Heat oven to 350° F. Spread cream cheese in bottom of 9-inch pie plate or shallow 8- or 9-inch baking dish. In small bowl, combine beans and salsa. Spoon evenly over cream cheese. Sprinkle with raspberries. Top with cheese. Bake for 20 to 25 minutes until heated through and cheese is melted. Sprinkle red onion on top.

Serving Suggestions: Serve with crackers or baguettes slices. Sprinkle with green onions or chopped cilantro if desired.
Raspberry chipotle sauce be also be used in place of the raspberry salsa.

Tip: If you can’t find raspberry salsa, use your favorite salsa with 2 tablespoons of raspberry jam.
You could also substitute pineapple, peach or mango flavored salsa.
Add your favorite hot sauce if you want to add more heat to this dip.

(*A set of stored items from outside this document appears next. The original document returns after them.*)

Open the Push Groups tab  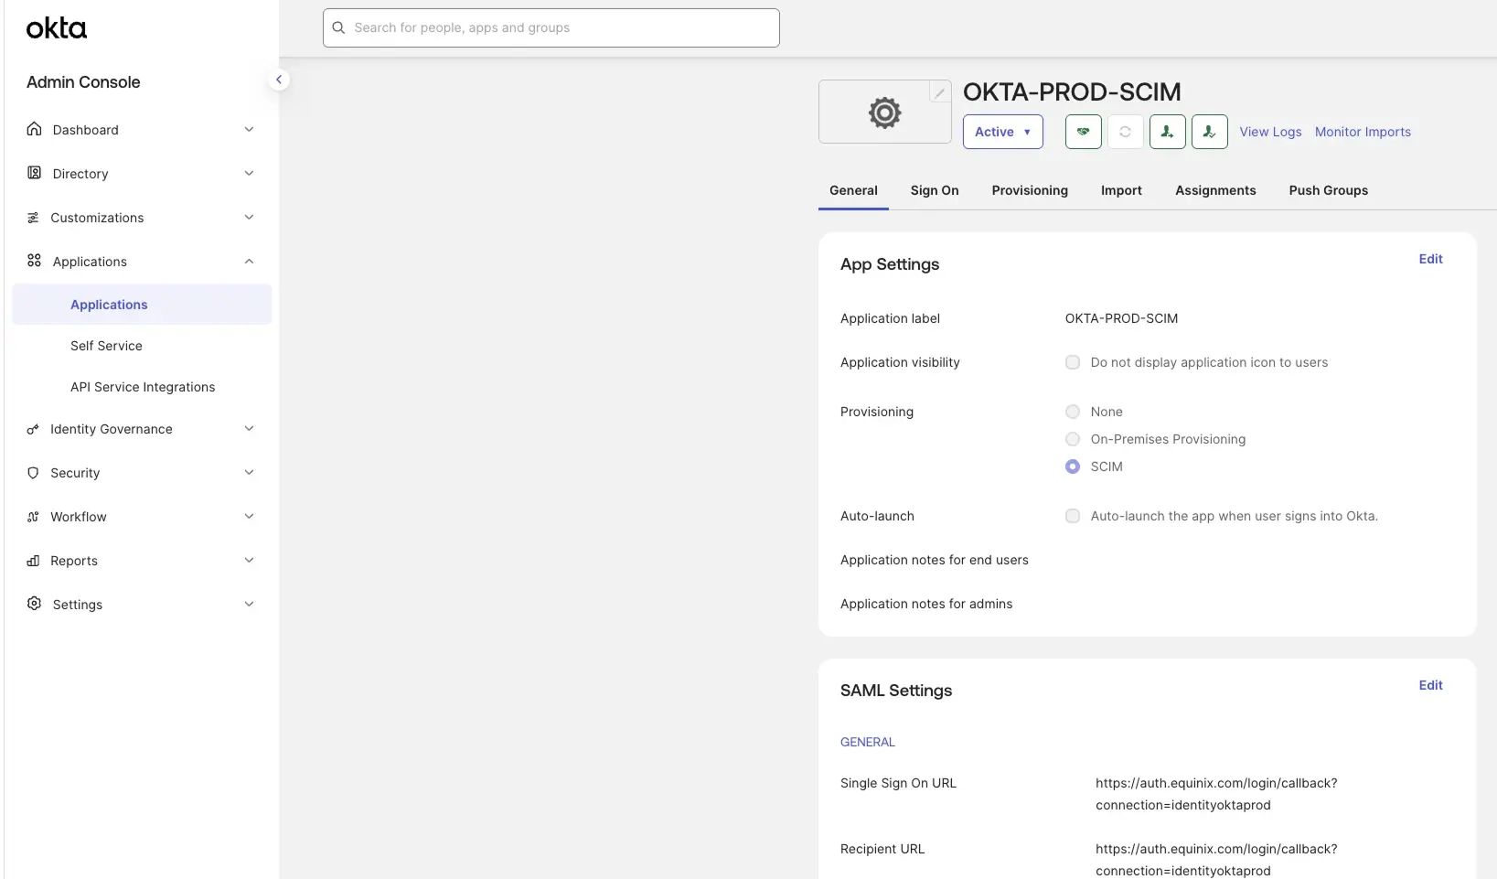[x=1328, y=190]
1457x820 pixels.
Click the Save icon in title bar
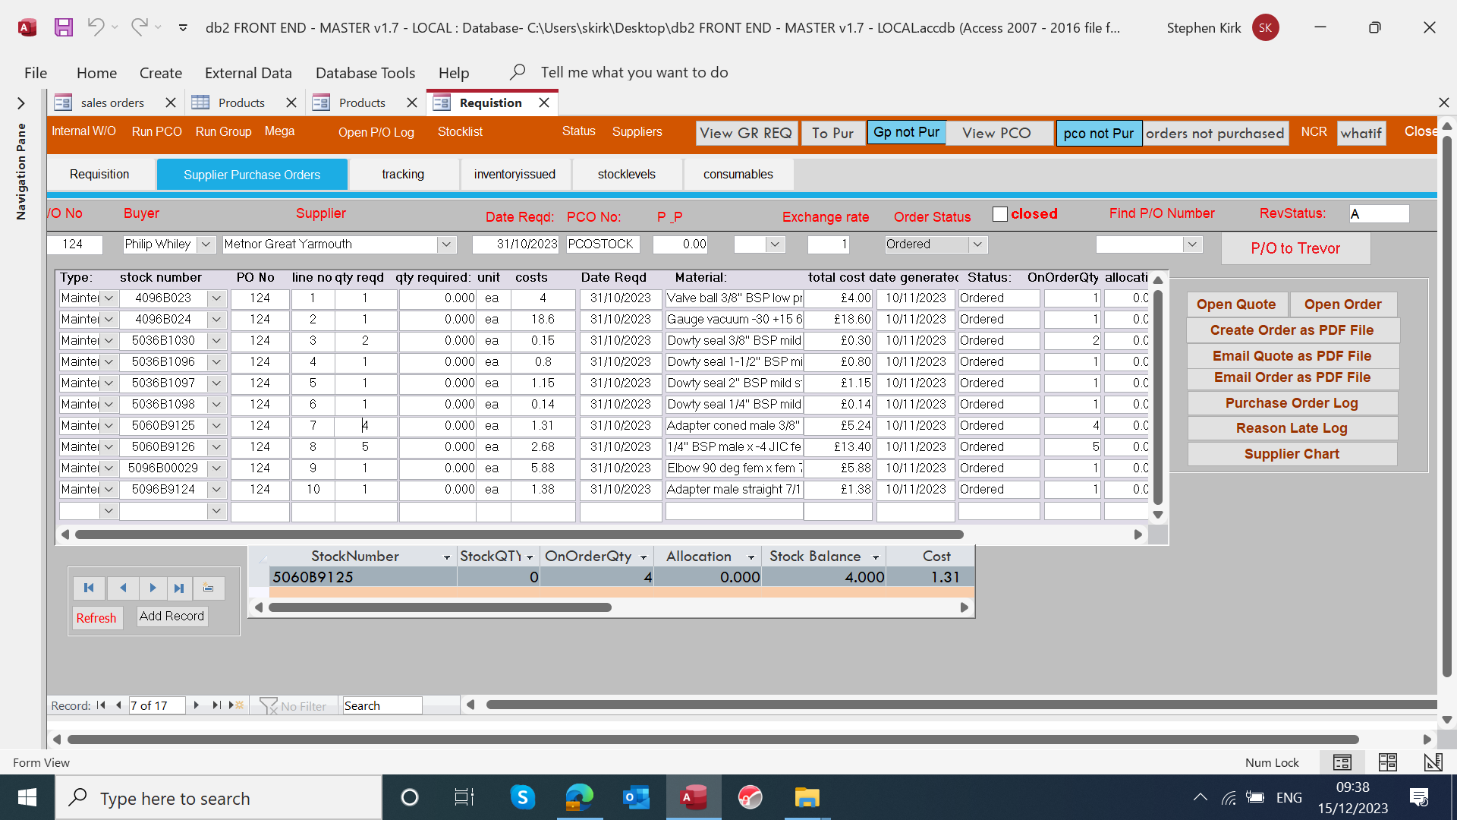64,27
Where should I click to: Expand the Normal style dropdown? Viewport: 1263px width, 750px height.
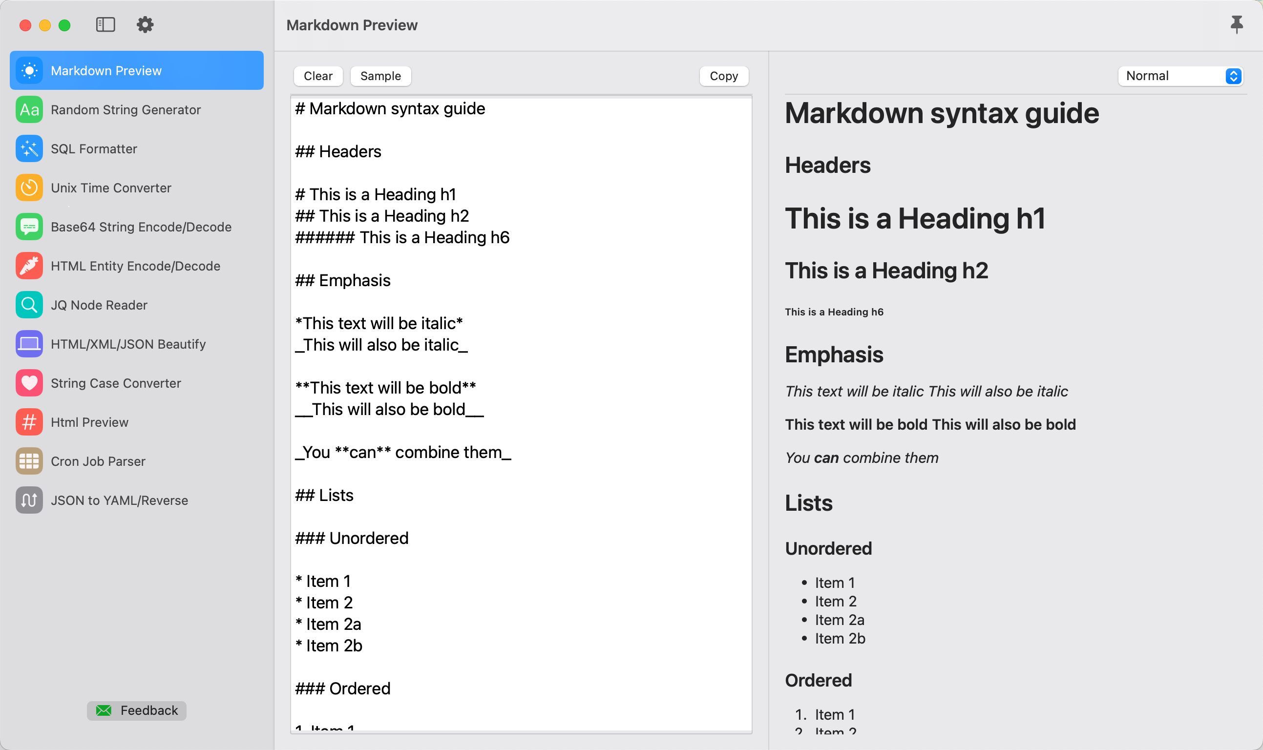[1180, 76]
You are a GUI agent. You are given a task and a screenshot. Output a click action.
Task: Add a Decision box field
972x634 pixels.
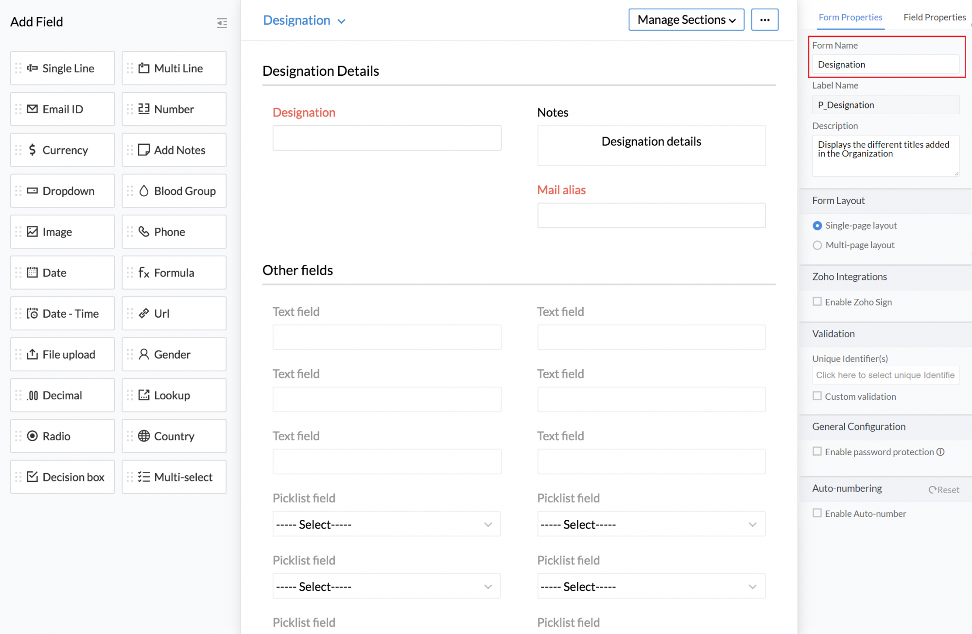62,477
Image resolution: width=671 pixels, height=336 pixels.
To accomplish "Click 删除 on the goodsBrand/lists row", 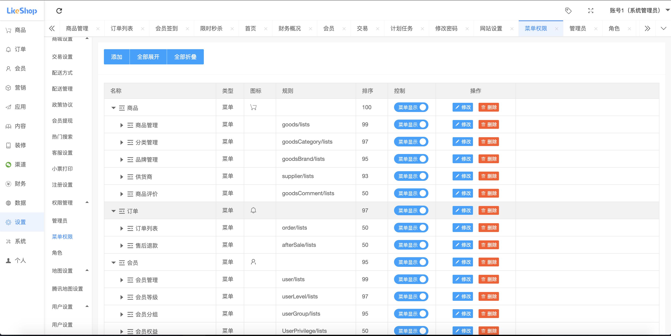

Serving Size: about 4oz each

Nutritional Information Per Serving:
Calories 160, Total Fat 8g (Saturated Fat 4.5g, Trans Fat 0g), Cholesterol 25mg, Sodium 350mg, Carb 14g, Fiber 4g, Total Sugar 5g, Protein 7g, Vitamin D 6%, Calcium 15%, Iron 4%

Please keep in mind that nutritional information is a rough estimate and can vary greatly based on products used.